The second question, How does the implementation of previously signed contracts as well as national and international commitments look like?, was answered by 26% of the institutes, who stated that during the pandemic period no problems occurred with the implementation of previously signed contracts and national and international commitments, 64% of the institutes faced problems with the implementation of previously signed contracts, while 6% answered that it was not possible to implement contracts (Figure 2).
The third question, Were there any other adverse impacts directly or indirectly related to the pandemic which affected the operation of the Institute?, was answered by 39% of the institutes in the affirmative, 38% reported no adverse action and 23% described the difficulties as minor (Figure 3).
The fourth question, Has the current situation caused, or is it likely to cause, redundancies in the Institute?, was replied by 13% of the institutes surveyed in the affirmative, 80% in the negative and 7% were unable to predict whether redundancies would occur (Figure 4).
The fifth question, Do you think the ongoing situation may negatively affect the institute’s economic performance in the current year?, was answered by as many as 80% of the institutes in the affirmative, 16% in the negative and 4% replied that it was difficult to estimate (Figure 5).
The sixth question, Has the institute benefited from assistance under the Anti-Crisis Support Shield?, was answered in the affirmative by 28% of the surveyed institutes and in the negative by as many as 72% of respondents (Figure 6).

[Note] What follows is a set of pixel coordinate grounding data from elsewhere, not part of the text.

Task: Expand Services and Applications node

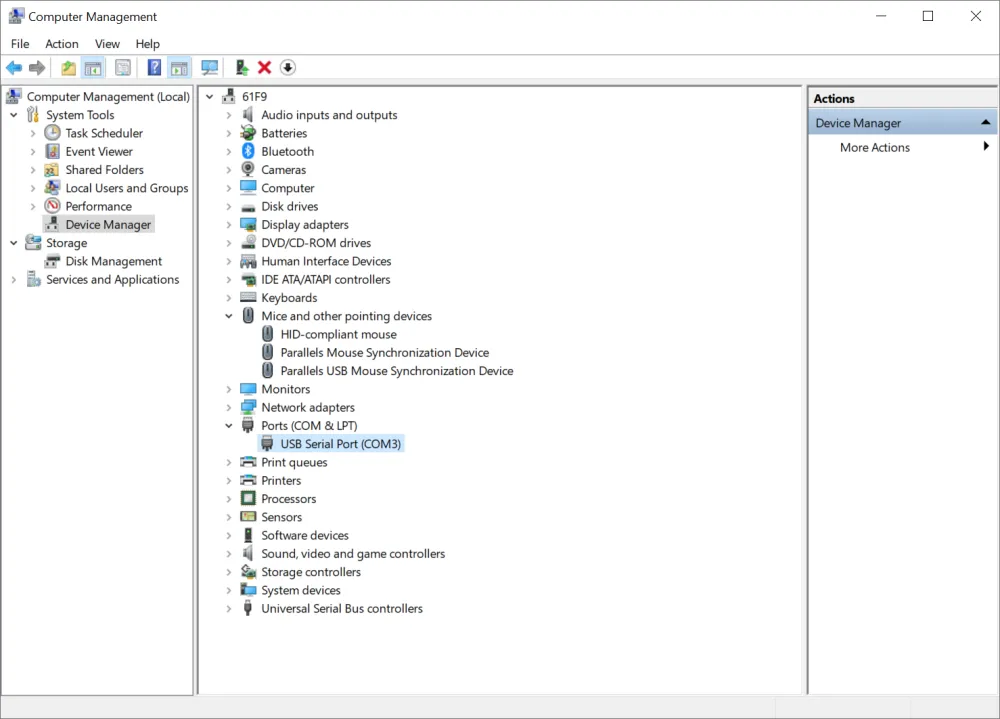Action: (x=14, y=279)
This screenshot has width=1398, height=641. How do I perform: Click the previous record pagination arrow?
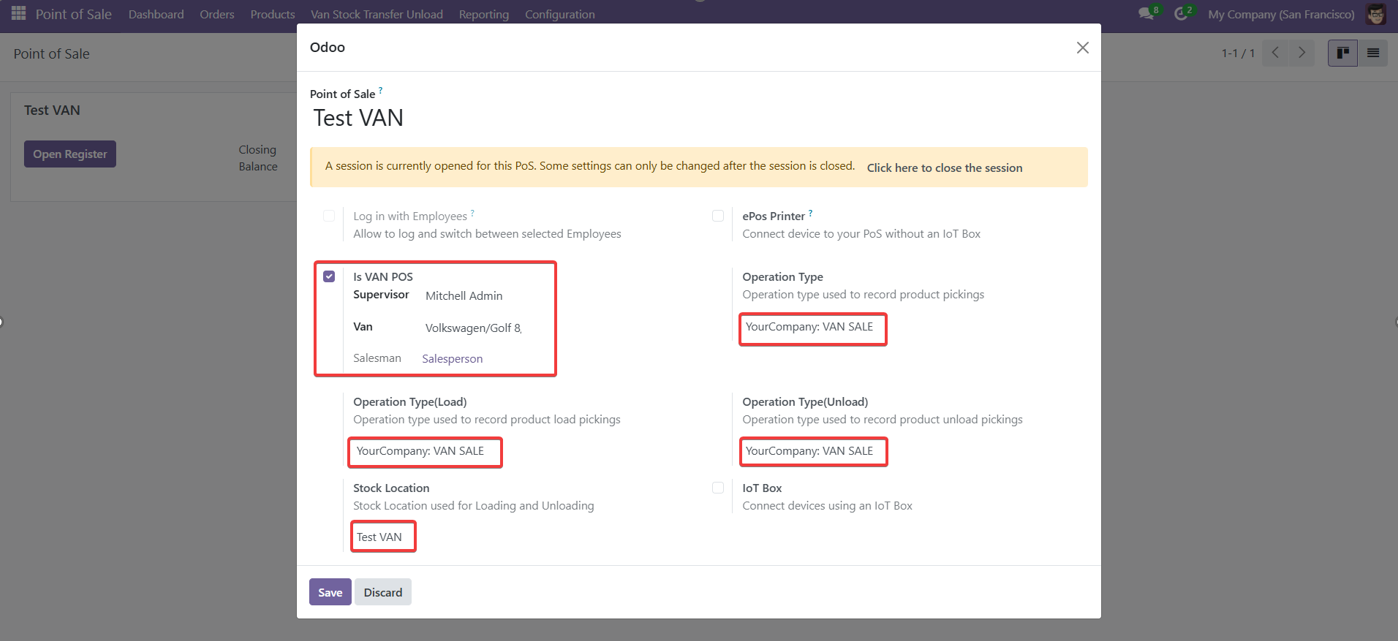[1274, 52]
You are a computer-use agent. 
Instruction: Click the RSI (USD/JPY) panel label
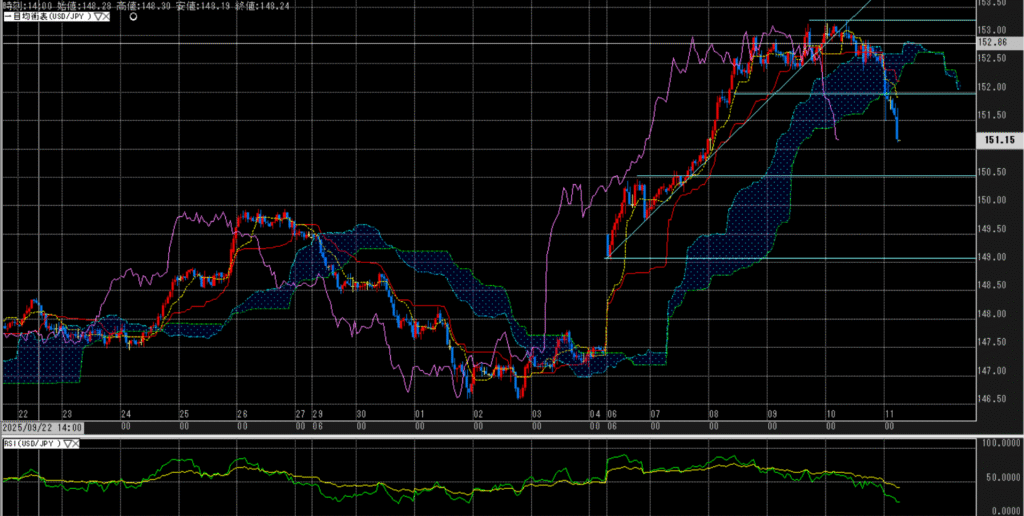click(32, 443)
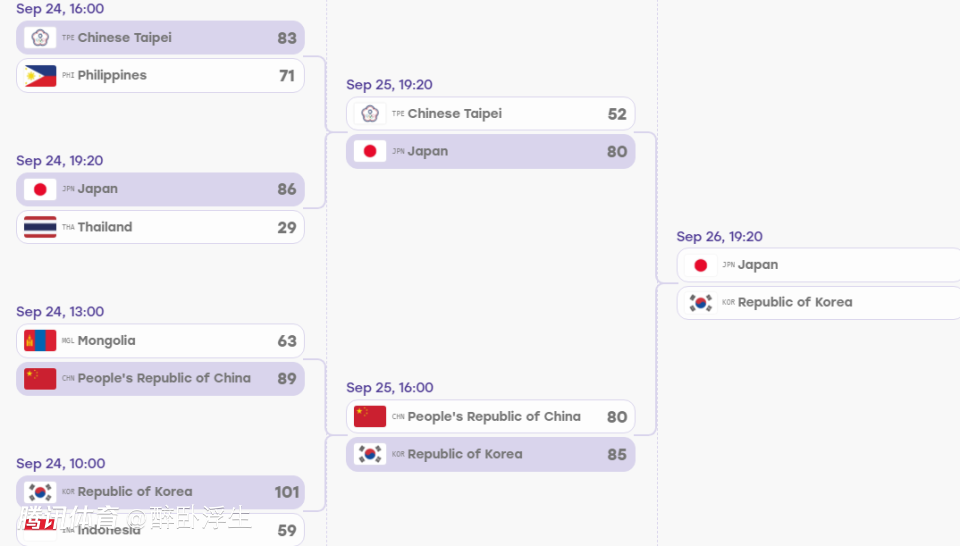The height and width of the screenshot is (546, 960).
Task: Select People's Republic of China semifinal row
Action: pos(490,417)
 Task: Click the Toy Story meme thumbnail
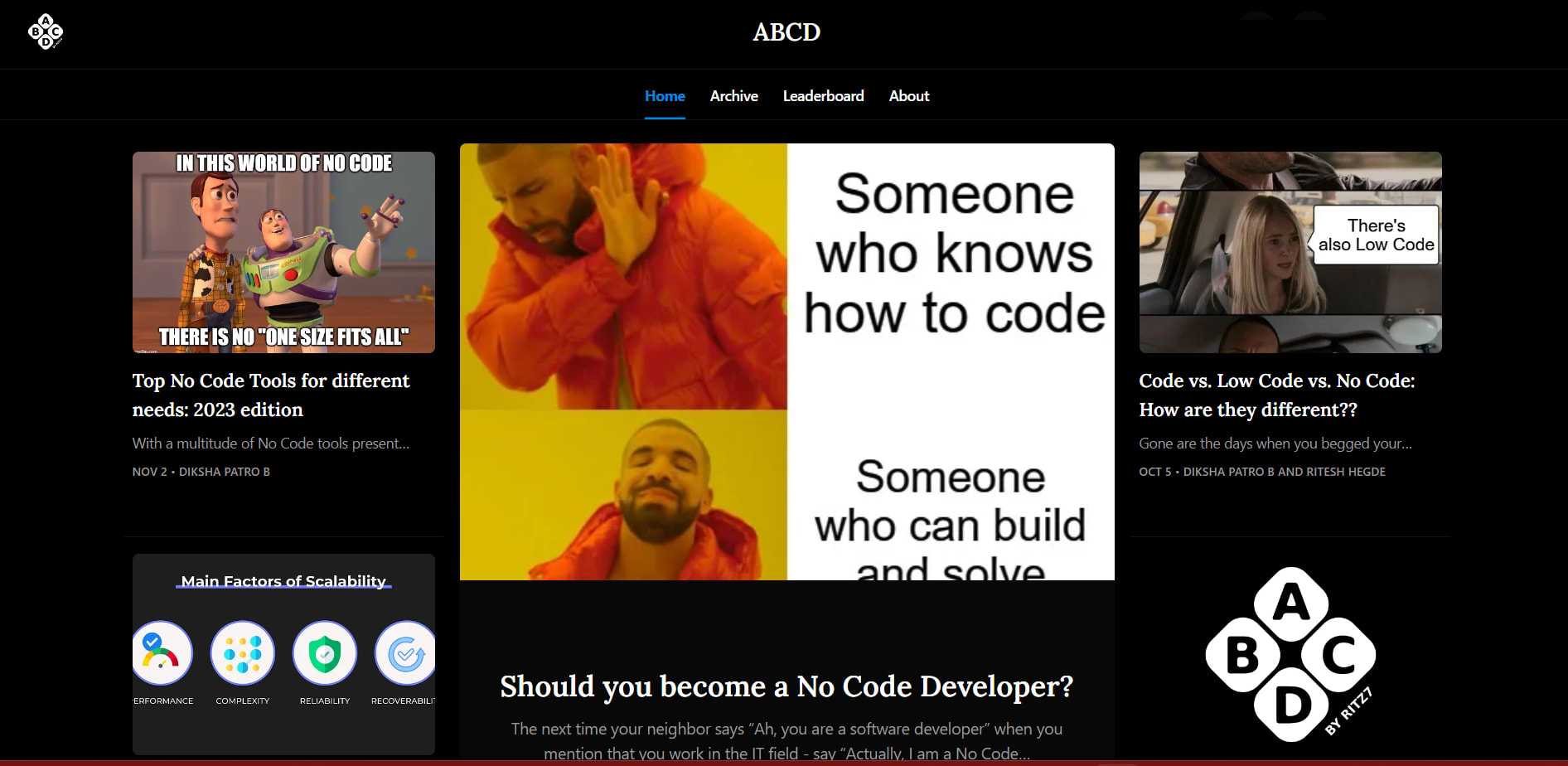click(x=283, y=252)
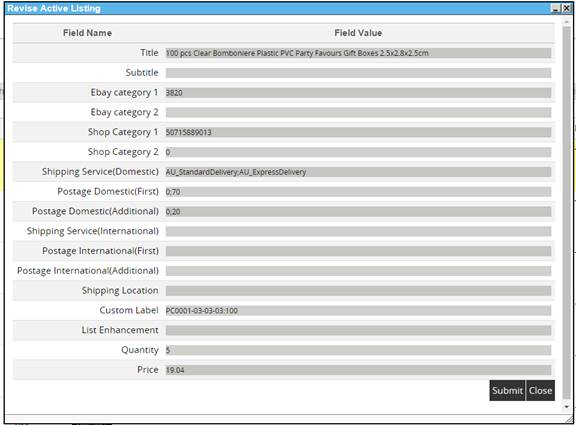576x425 pixels.
Task: Click the Postage Domestic(First) field
Action: click(358, 192)
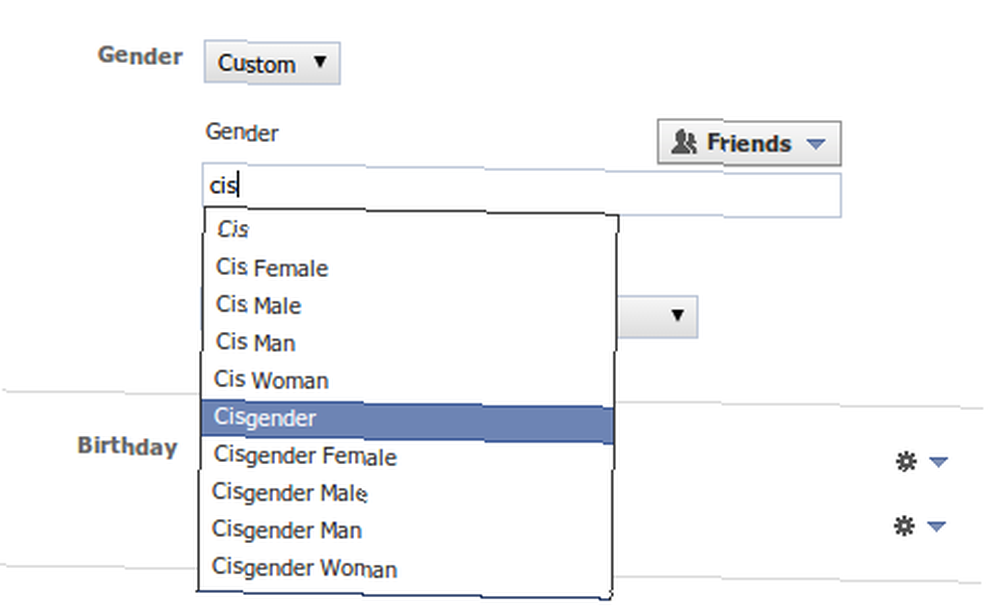The height and width of the screenshot is (609, 1000).
Task: Select Cis Female from the suggestions
Action: point(408,268)

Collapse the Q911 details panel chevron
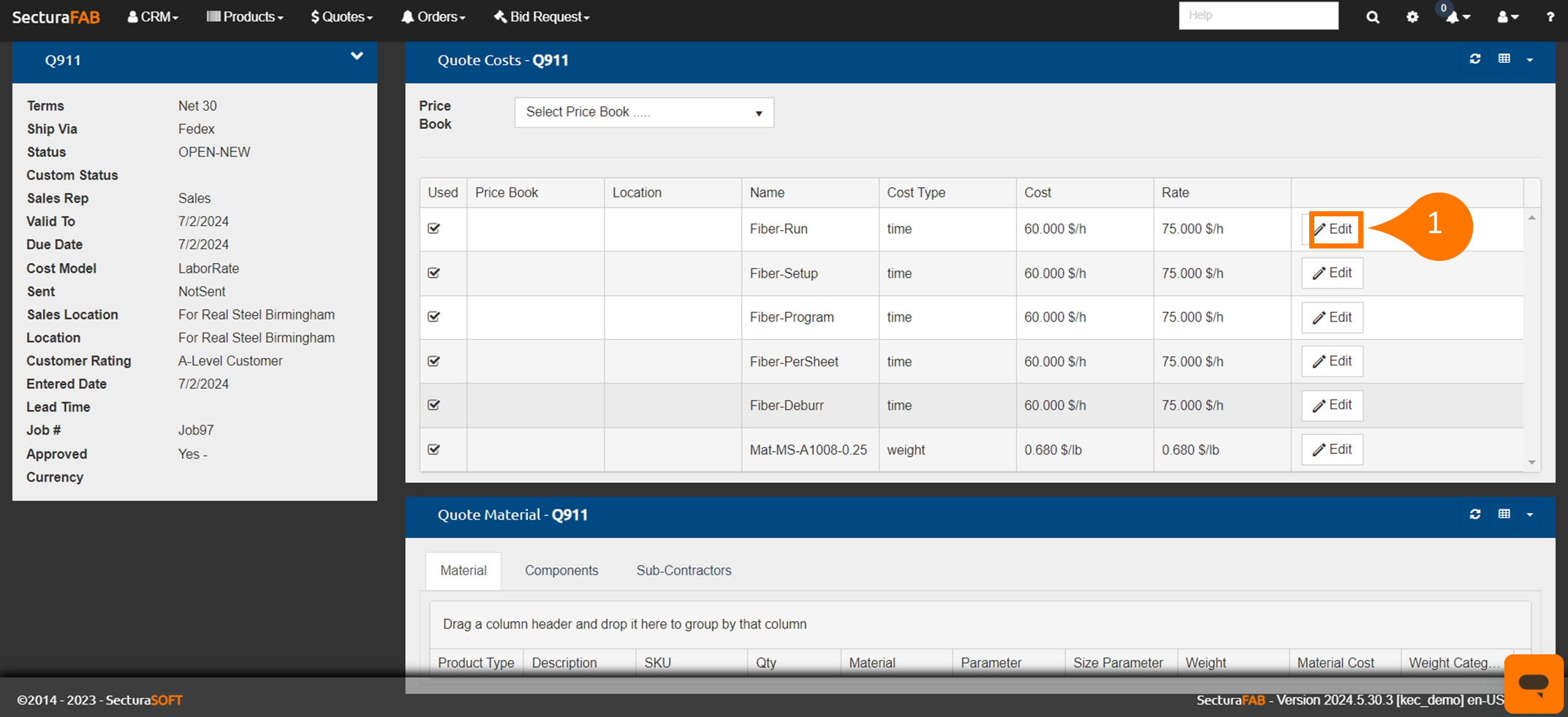357,56
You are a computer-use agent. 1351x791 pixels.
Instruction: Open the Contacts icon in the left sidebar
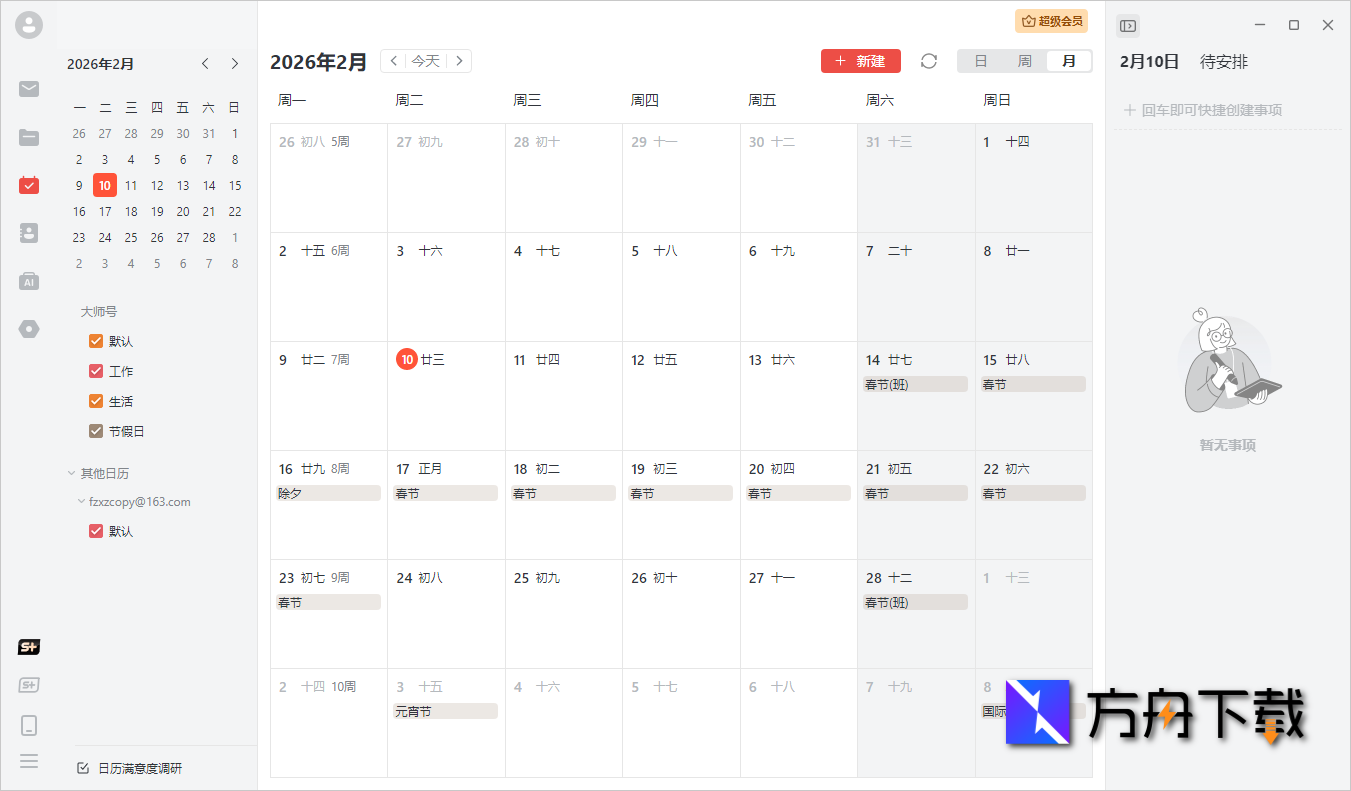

The seventh question, Is the existing support for research institutes within the framework of the Anti-Crisis Support Shield sufficient?, was
answered by 6% of the surveyed institutes in the affirmative, 51% in the negative and 43% were unable to give a definite answer (Figure 7)4
The eighth question, Do you see any need to extend the Anti-Crisis Support Shield with additional solutions targeted at research institutes?,
was answered by almost 100% of research institutes in the affirmative.
The answers obtained to the eight questions of the survey questionnaire encourage the following reflections:
- there is clear concern among research institutes about their economic and financial situation in the first half of 2020, but many also express their concern about the future, with more than half of those surveyed reporting a deterioration in their financial and economic situation during the COVID-19 pandemic;
- despite significant problems due to delays in the implementation of signed contracts and commitments, most institutes met their
- delays and changes in contract schedules, delays due to the delivery of equipment from abroad, have become a fairly obvious problem;
- the majority of institutes are unlikely to plan staff reductions (it should be added that some institutes decided to make temporary changes to working conditions, reduce raises, reduce working time or reduce basic salary);
- for more than half of the institutes surveyed, the introduced AntiCrisis Support Shield was not sufficient and not many institutes took advantage of it. Moreover, the information received during the 4th meeting of the RGIB5 shows that the main reasons for the
deterioration in the economic situation of the institutes resulted from the inability to carry out field research in a timely manner and limitations in obtaining new orders. Lack of trainings, scientific seminars and conferences which impeded professional development opportunities, and increased market prices for certain raw materials necessary for research works were also observed. However, most institutes maintain financial liquidity. The main reasons for the deterioration of the institutes’ economic situation are due to the economic slowdown. Significant costs were generated by expenditure on ensuring safe and hygienic work, as well as purchasing additional equipment necessary for remote work. There were also time delays in cooperation with domestic and foreign contractors.
The recommendations and guidelines made by the General Council of Research Institutes, after consultations with representatives of research institutes, to the Ministry of Education and Science to reduce the impact of the COVID-19 pandemic included the following solutions:
- direct reference in the legislation to research institutes as entities covered by the Anti-Crisis Support Shield;
- the creation of a special-purpose financial reserve for research institutes at the disposal of supervising ministers, the purpose of which would be to provide ad hoc support for institutes in the most difficult situation caused by COVID-19;
- regulation of the remote working mode contained in the Labour Code; the possibility for research institutes to obtain additional funding to support the IT infrastructure;
- increase the annual subsidy by a significant percentage;
- the allocation of more funds by the Ministry of Education and Science to research and development work carried out by the institutes;
- introduction of legal solutions allowing for the extension of the implementation period of projects financed by National Centre of Research and Science (NCBR).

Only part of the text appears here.